Thévenin transformations

When designing electronics, we often do this in parts, and combine various separate sections together to form complex circuits. It is not easy to keep calculating with entire circuits as you have seen in previous examples, the set of linear equations explodes quite rapidly, when adding more components to the circuit. With Thévenin we can reduce a circuit to a voltage source and a resistor. There are some limitations which are:

• The circuit must be linear
• The circuit has only 1 port (point where we attach a different circuit)

If these requirements are met, we can simply a circuit.

The concept of load

A load is a circuit which draws power for the circuit it is connected to. This can be a complex circuit, but usually it is modeled as a single resistor like in Figure 1.

When we have the voltage across the resistor or the current through it, we can use Ohm’s law to calculate the power dissipated in the load. But this also works the other way around. If we have the Thévenin equivalent circuit, we can see what the unloaded voltage of the circuit is, so we can determine if we can connect our own circuit to it.

Data lines:
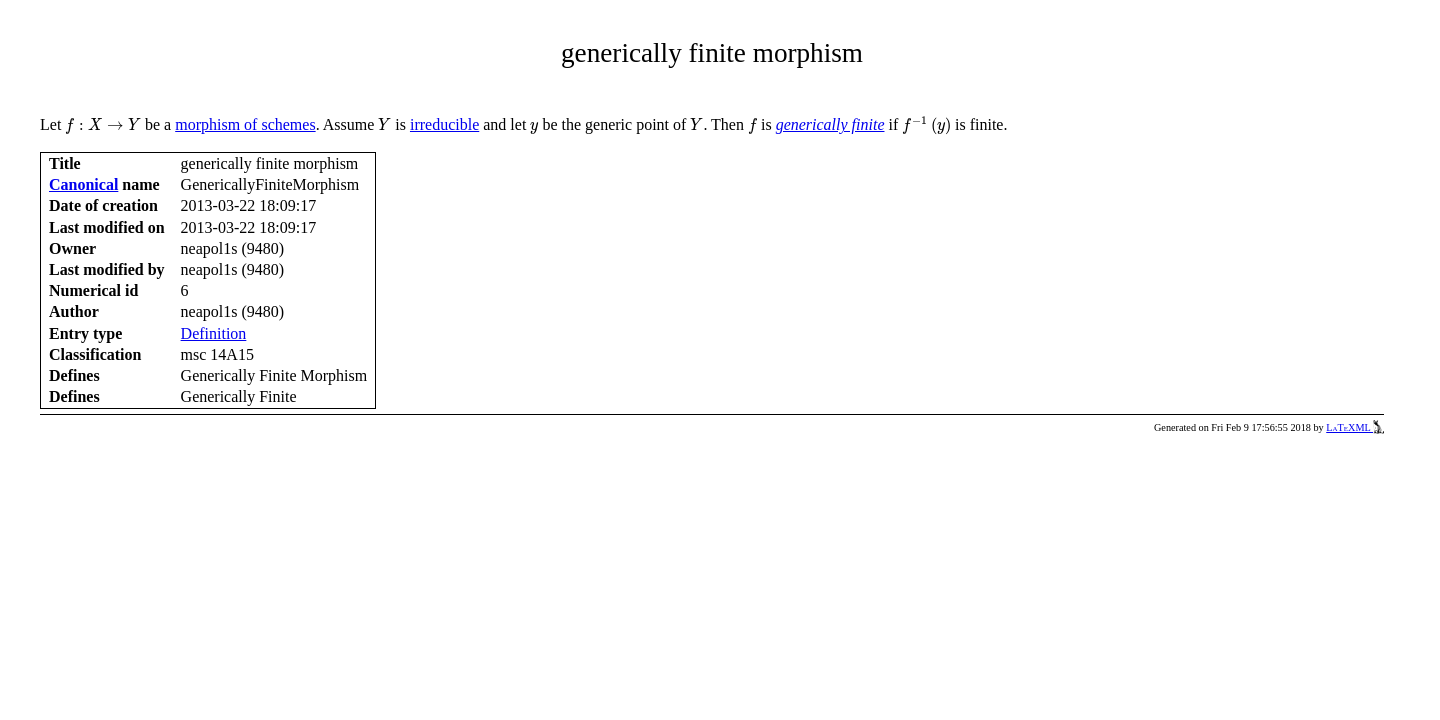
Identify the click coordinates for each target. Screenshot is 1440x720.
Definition (214, 333)
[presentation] (103, 126)
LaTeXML (1355, 427)
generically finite (830, 124)
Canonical (83, 184)
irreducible (444, 124)
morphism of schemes (245, 124)
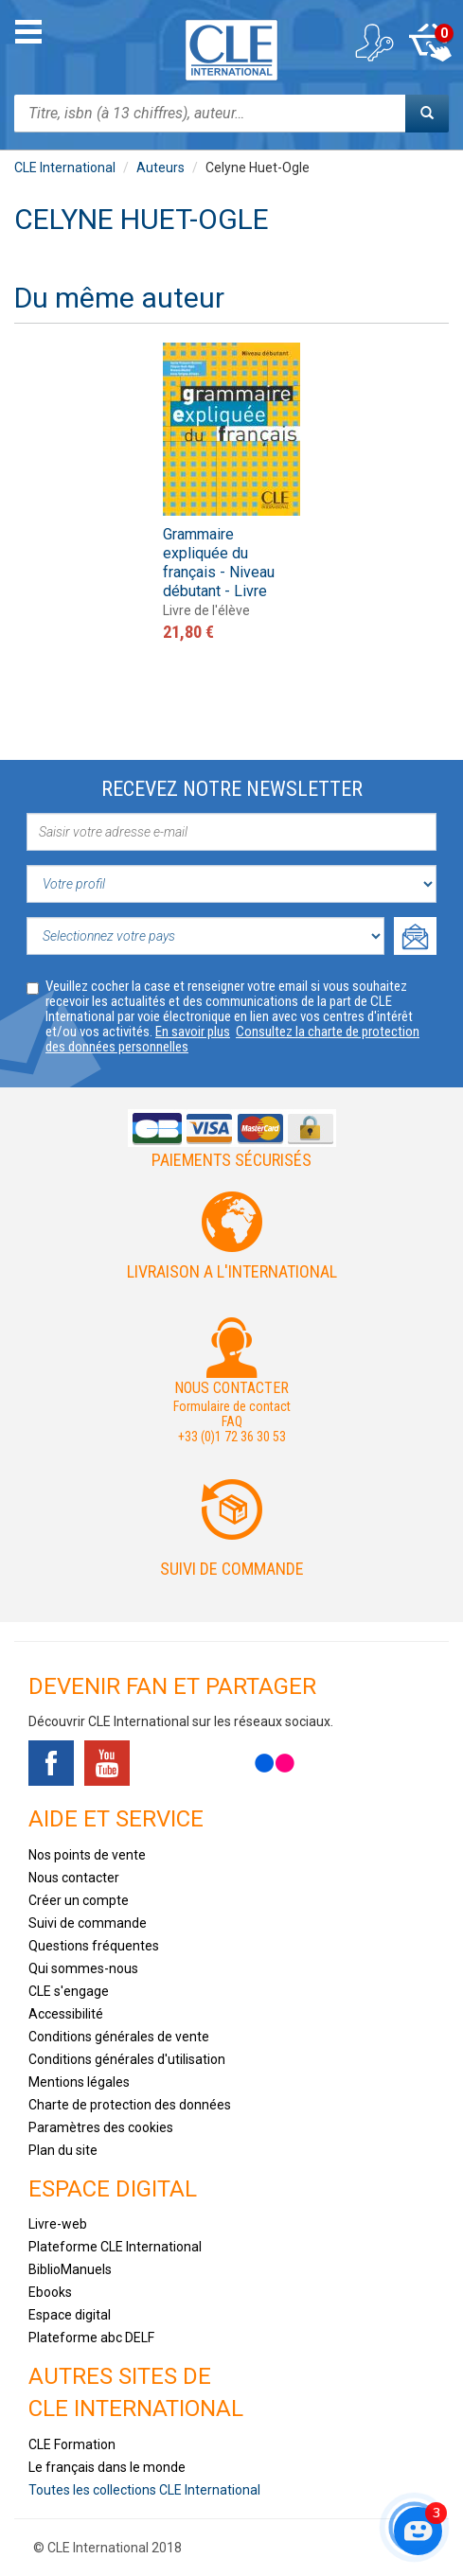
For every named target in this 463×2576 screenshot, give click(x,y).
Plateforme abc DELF (91, 2337)
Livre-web (57, 2224)
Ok (415, 936)
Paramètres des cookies (100, 2127)
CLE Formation (72, 2444)
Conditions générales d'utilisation (126, 2059)
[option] (231, 493)
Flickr (274, 1763)
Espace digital (69, 2314)
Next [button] (428, 439)
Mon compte (373, 42)
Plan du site (63, 2150)
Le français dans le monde (107, 2467)
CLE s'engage (68, 1991)
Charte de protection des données (129, 2104)
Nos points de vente (87, 1854)
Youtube (107, 1763)
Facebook (51, 1763)
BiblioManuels (70, 2269)
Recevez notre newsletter (232, 789)
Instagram (218, 1763)
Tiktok (163, 1763)
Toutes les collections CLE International (144, 2489)
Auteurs (160, 167)
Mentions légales (79, 2082)
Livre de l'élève (206, 610)
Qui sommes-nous (83, 1968)
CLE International (65, 167)
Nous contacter (73, 1877)
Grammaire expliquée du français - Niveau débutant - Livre (219, 562)
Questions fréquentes (93, 1945)
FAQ (232, 1421)
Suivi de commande (232, 1569)
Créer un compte (78, 1900)
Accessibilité (65, 2013)
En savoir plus (192, 1031)
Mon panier (430, 42)
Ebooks (50, 2292)
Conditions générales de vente (118, 2036)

What is required: Reproduce word for word the part of the Thévenin transformations text from "When we have" up to and including "circuit to it.".

Full response:
When we have the voltage across the resistor or the current through it, we can use Ohm’s law to calculate the power dissipated in the load. But this also works the other way around. If we have the Thévenin equivalent circuit, we can see what the unloaded voltage of the circuit is, so we can determine if we can connect our own circuit to it.